A series of detectors developed
As a doctoral student, the astroparticle physicist was already working on dark matter - the form of matter that must fill the universe, but for whose detection humankind has so far lacked suitable equipment. In the 1990s, scientists were looking for new ways to detect this matter. In 2006, a small research collaboration involving Laura Baudis resulted in the XENON10 experiment in the Gran Sasso underground laboratory northeast of Rome. Under the names XENON100, XENON1T and XENONnT, a series of further experiments were constructed in the years that followed, becoming ever larger and ever more sensitive. XENONnT is starting measurements these days, with the first results expected at the end of the year.
"I am proud of the fact that I was able to help develop the technology of the XENON detectors. A good 20 years ago, we started small. Today, we build large detectors that run stably and reduce background noise like no other experiment of this kind," says Laura Baudis. Reducing the backgrounds - this is a central prerequisite for having any chance at all of detecting the hidden particles of dark matter. To achieve this, a lot of scientific excellence had to be put into the right design and the selection of suitable materials. One focus of Baudis' group was on the inner detector, a container filled with the noble gas xenon, in which the sought-after particles - it is hoped - leave light traces that can be detected by highly sensitive photodetectors. Baudis' research group is also at the forefront of the readout electronics and data analysis.
Waiting for the big find
Laura Baudis has dedicated a good twenty years of research into the search for dark matter candidates such as WIMPs and axions, so far without success. "When we commissioned the XENON100 detector in 2008, we thought we had a good chance - based on theoretical predictions - of using it to discover the building blocks of dark matter, but we were wrong." Laura Baudis is undeterred by the lack of direct evidence so far. She remains optimistic and is pinning her hopes on the next experiment. "Even if we haven't found the particles so far, that doesn't mean we haven't found anything. Rather, we know better and better where exactly to look for the new, dark species. In addition, our detectors provide important insights into other research fields such as neutrino physics."
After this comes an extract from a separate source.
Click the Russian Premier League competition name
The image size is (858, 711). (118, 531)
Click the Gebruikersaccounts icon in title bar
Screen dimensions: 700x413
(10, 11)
There's no question about it: anyone who studies the laws of elementary particles needs a lot of patience. This is especially true for such a fundamental research question as the detection of dark matter, which Laura Baudis and her research collaboration are working towards. In the event that the XENONnT experiment does not detect any new particles, the follow-up experiment DARWIN is already being planned, which Laura Baudis helped to design and which she represents externally as spokesperson. DARWIN is the last chance, so to speak, after which the detector concept will be exhausted because the interference from neutrinos will be so large that it will no longer be possible to detect dark matter. These are constraints that a researcher like Laura Baudis sometimes has to cope with. "When work demands too much of me again, I like to read a poem. It's a wonderful way to switch off."